Write the records out again exactly, but without pictures.

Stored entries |
════════
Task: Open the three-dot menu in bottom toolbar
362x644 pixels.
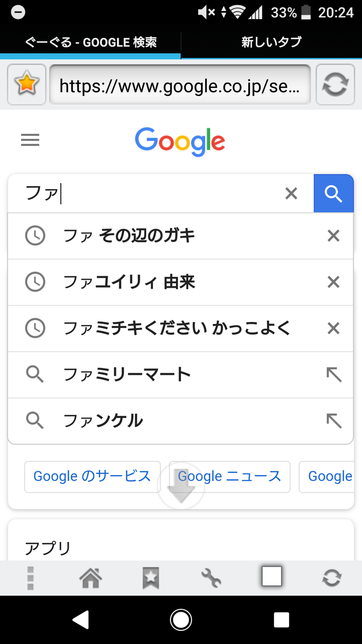Action: pos(30,578)
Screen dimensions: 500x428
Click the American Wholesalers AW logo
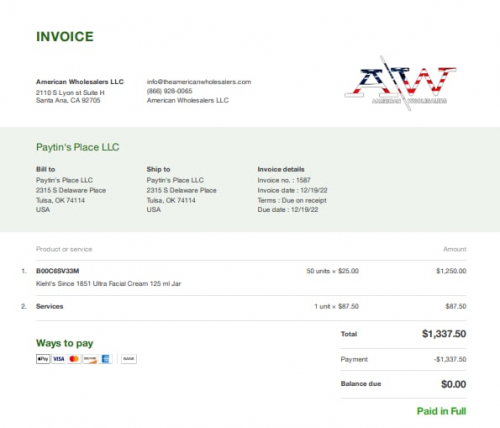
════════
Expected output |
Task: Open the three-dot menu in bottom toolbar
362x644 pixels.
Action: pos(30,578)
Screen dimensions: 500x428
Click the American Wholesalers AW logo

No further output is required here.